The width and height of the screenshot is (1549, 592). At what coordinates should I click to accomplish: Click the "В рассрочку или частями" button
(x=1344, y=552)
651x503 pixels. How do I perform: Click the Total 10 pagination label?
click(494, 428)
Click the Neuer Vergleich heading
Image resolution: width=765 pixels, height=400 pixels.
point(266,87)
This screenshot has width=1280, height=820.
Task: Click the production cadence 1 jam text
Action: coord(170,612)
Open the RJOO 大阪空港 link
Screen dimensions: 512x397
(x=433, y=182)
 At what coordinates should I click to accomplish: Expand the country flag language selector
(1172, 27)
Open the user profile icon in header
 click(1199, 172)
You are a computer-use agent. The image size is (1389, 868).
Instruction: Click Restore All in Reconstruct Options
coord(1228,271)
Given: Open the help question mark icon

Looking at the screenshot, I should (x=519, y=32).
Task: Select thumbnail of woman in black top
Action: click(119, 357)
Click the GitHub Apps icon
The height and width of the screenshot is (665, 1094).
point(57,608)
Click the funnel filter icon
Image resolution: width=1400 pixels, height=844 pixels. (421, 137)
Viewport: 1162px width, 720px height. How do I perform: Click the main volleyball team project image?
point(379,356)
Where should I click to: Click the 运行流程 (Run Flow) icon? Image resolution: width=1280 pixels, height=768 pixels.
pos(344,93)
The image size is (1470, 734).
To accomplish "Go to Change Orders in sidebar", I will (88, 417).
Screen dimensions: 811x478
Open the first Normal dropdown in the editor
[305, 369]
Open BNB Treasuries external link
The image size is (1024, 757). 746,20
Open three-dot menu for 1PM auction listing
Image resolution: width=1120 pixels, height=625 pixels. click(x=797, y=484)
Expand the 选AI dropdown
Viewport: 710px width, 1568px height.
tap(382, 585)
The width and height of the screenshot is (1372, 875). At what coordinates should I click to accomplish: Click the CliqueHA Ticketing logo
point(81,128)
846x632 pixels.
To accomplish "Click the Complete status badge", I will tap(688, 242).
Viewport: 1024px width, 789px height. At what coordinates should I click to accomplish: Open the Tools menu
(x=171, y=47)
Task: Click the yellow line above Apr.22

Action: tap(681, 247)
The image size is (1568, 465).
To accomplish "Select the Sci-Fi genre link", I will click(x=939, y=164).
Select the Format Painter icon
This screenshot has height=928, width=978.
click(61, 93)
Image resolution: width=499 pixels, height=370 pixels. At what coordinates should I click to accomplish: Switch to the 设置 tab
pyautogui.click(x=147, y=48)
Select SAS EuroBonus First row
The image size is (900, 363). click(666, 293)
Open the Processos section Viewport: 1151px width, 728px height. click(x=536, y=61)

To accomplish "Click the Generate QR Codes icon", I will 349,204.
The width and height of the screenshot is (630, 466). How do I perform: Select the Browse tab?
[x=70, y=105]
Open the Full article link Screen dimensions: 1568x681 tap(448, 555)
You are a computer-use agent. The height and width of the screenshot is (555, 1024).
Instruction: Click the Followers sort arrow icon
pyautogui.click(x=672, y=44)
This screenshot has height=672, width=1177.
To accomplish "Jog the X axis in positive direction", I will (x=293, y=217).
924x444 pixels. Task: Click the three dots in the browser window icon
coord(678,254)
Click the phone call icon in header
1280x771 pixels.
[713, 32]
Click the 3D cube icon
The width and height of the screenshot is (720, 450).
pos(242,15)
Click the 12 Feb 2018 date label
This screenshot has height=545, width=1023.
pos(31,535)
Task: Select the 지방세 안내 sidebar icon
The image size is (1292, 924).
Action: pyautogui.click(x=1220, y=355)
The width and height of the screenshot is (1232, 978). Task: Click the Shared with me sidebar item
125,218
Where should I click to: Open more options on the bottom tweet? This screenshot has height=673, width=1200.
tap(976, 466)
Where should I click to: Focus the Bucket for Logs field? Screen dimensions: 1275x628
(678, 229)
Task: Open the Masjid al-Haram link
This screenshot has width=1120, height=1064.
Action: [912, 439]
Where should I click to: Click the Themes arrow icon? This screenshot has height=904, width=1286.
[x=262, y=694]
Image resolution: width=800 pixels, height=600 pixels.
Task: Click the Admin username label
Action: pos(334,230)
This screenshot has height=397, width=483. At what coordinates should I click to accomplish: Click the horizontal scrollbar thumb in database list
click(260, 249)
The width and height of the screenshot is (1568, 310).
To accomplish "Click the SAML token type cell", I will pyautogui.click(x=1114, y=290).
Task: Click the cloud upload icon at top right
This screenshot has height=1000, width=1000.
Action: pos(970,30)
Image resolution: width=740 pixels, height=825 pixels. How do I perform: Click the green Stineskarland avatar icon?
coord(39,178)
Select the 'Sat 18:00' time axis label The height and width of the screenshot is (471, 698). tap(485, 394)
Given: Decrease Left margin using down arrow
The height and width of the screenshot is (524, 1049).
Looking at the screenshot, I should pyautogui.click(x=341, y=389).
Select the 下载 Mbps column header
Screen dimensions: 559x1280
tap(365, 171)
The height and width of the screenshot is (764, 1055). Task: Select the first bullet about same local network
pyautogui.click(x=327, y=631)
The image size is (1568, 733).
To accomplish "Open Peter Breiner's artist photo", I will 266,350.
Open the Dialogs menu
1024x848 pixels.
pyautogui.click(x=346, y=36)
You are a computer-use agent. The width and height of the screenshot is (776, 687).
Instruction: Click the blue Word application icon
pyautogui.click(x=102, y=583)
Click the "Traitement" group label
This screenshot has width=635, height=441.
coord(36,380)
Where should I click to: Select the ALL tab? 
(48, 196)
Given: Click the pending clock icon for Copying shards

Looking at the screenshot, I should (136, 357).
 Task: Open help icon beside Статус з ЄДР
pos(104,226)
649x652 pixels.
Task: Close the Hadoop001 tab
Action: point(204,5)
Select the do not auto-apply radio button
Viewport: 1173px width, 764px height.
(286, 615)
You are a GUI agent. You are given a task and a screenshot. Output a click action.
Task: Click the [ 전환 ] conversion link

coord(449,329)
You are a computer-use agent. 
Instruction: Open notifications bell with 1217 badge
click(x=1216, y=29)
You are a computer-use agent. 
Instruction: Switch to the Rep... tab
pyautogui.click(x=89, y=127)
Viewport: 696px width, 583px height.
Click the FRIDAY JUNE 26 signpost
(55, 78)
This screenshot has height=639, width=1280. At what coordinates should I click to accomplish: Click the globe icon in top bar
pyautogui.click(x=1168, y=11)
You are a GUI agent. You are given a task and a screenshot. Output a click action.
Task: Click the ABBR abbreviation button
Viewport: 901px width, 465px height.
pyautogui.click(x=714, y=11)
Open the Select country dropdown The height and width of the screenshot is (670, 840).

== Assignment ==
Each line in the listing is to be returned exactly.

== Answer section ==
The width and height of the screenshot is (1549, 592). At what coordinates should I click to accomplish: Click the "В рассрочку или частями" button
(x=1344, y=552)
651x503 pixels. How do I perform: Click the Total 10 pagination label?
click(494, 428)
Click the Neuer Vergleich heading
Image resolution: width=765 pixels, height=400 pixels.
point(266,87)
This screenshot has width=1280, height=820.
Task: Click the production cadence 1 jam text
Action: coord(170,612)
Open the RJOO 大阪空港 link
Screen dimensions: 512x397
(x=433, y=182)
 At what coordinates should I click to accomplish: Expand the country flag language selector
(1172, 27)
Open the user profile icon in header
 click(1199, 172)
You are a computer-use agent. The image size is (1389, 868).
Instruction: Click Restore All in Reconstruct Options
coord(1228,271)
Given: Open the help question mark icon

Looking at the screenshot, I should (x=519, y=32).
Task: Select thumbnail of woman in black top
Action: click(119, 357)
Click the GitHub Apps icon
The height and width of the screenshot is (665, 1094).
point(57,608)
Click the funnel filter icon
Image resolution: width=1400 pixels, height=844 pixels. (421, 137)
Viewport: 1162px width, 720px height. How do I perform: Click the main volleyball team project image?
point(379,356)
Where should I click to: Click the 运行流程 (Run Flow) icon? Image resolution: width=1280 pixels, height=768 pixels.
pos(344,93)
The image size is (1470, 734).
To accomplish "Go to Change Orders in sidebar", I will (88, 417).
Screen dimensions: 811x478
Open the first Normal dropdown in the editor
[305, 369]
Open BNB Treasuries external link
The image size is (1024, 757). 746,20
Open three-dot menu for 1PM auction listing
Image resolution: width=1120 pixels, height=625 pixels. click(x=797, y=484)
Expand the 选AI dropdown
Viewport: 710px width, 1568px height.
tap(382, 585)
The width and height of the screenshot is (1372, 875). At what coordinates should I click to accomplish: Click the CliqueHA Ticketing logo
point(81,128)
846x632 pixels.
To accomplish "Click the Complete status badge", I will tap(688, 242).
Viewport: 1024px width, 789px height. At what coordinates should I click to accomplish: Open the Tools menu
(x=171, y=47)
Task: Click the yellow line above Apr.22

Action: tap(681, 247)
The image size is (1568, 465).
To accomplish "Select the Sci-Fi genre link", I will click(x=939, y=164).
Select the Format Painter icon
This screenshot has height=928, width=978.
click(61, 93)
Image resolution: width=499 pixels, height=370 pixels. At what coordinates should I click to accomplish: Switch to the 设置 tab
pyautogui.click(x=147, y=48)
Select SAS EuroBonus First row
The image size is (900, 363). click(666, 293)
Open the Processos section Viewport: 1151px width, 728px height. click(x=536, y=61)

To accomplish "Click the Generate QR Codes icon", I will 349,204.
The width and height of the screenshot is (630, 466). How do I perform: Select the Browse tab?
[x=70, y=105]
Open the Full article link Screen dimensions: 1568x681 tap(448, 555)
You are a computer-use agent. The height and width of the screenshot is (555, 1024).
Instruction: Click the Followers sort arrow icon
pyautogui.click(x=672, y=44)
This screenshot has height=672, width=1177.
To accomplish "Jog the X axis in positive direction", I will (x=293, y=217).
924x444 pixels. Task: Click the three dots in the browser window icon
coord(678,254)
Click the phone call icon in header
1280x771 pixels.
[713, 32]
Click the 3D cube icon
The width and height of the screenshot is (720, 450).
pos(242,15)
Click the 12 Feb 2018 date label
This screenshot has height=545, width=1023.
pos(31,535)
Task: Select the 지방세 안내 sidebar icon
The image size is (1292, 924).
Action: pyautogui.click(x=1220, y=355)
The width and height of the screenshot is (1232, 978). Task: Click the Shared with me sidebar item
125,218
Where should I click to: Open more options on the bottom tweet? This screenshot has height=673, width=1200.
tap(976, 466)
Where should I click to: Focus the Bucket for Logs field? Screen dimensions: 1275x628
(678, 229)
Task: Open the Masjid al-Haram link
This screenshot has width=1120, height=1064.
Action: [912, 439]
Where should I click to: Click the Themes arrow icon? This screenshot has height=904, width=1286.
[x=262, y=694]
Image resolution: width=800 pixels, height=600 pixels.
Task: Click the Admin username label
Action: pos(334,230)
This screenshot has height=397, width=483. At what coordinates should I click to accomplish: Click the horizontal scrollbar thumb in database list
click(260, 249)
The width and height of the screenshot is (1568, 310).
To accomplish "Click the SAML token type cell", I will pyautogui.click(x=1114, y=290).
Task: Click the cloud upload icon at top right
This screenshot has height=1000, width=1000.
Action: pos(970,30)
Image resolution: width=740 pixels, height=825 pixels. How do I perform: Click the green Stineskarland avatar icon?
coord(39,178)
Select the 'Sat 18:00' time axis label The height and width of the screenshot is (471, 698). tap(485, 394)
Given: Decrease Left margin using down arrow
The height and width of the screenshot is (524, 1049).
Looking at the screenshot, I should pyautogui.click(x=341, y=389).
Select the 下载 Mbps column header
Screen dimensions: 559x1280
tap(365, 171)
The height and width of the screenshot is (764, 1055). Task: Select the first bullet about same local network
pyautogui.click(x=327, y=631)
The image size is (1568, 733).
To accomplish "Open Peter Breiner's artist photo", I will 266,350.
Open the Dialogs menu
1024x848 pixels.
pyautogui.click(x=346, y=36)
You are a computer-use agent. The width and height of the screenshot is (776, 687).
Instruction: Click the blue Word application icon
pyautogui.click(x=102, y=583)
Click the "Traitement" group label
This screenshot has width=635, height=441.
coord(36,380)
Where should I click to: Select the ALL tab? 
(48, 196)
Given: Click the pending clock icon for Copying shards

Looking at the screenshot, I should (136, 357).
 Task: Open help icon beside Статус з ЄДР
pos(104,226)
649x652 pixels.
Task: Close the Hadoop001 tab
Action: point(204,5)
Select the do not auto-apply radio button
Viewport: 1173px width, 764px height.
(286, 615)
You are a GUI agent. You are given a task and a screenshot. Output a click action.
Task: Click the [ 전환 ] conversion link

coord(449,329)
You are a computer-use agent. 
Instruction: Open notifications bell with 1217 badge
click(x=1216, y=29)
You are a computer-use agent. 
Instruction: Switch to the Rep... tab
pyautogui.click(x=89, y=127)
Viewport: 696px width, 583px height.
Click the FRIDAY JUNE 26 signpost
(55, 78)
This screenshot has height=639, width=1280. At what coordinates should I click to accomplish: Click the globe icon in top bar
pyautogui.click(x=1168, y=11)
You are a GUI agent. You are given a task and a screenshot. Output a click action.
Task: Click the ABBR abbreviation button
Viewport: 901px width, 465px height.
pyautogui.click(x=714, y=11)
Open the Select country dropdown The height and width of the screenshot is (670, 840).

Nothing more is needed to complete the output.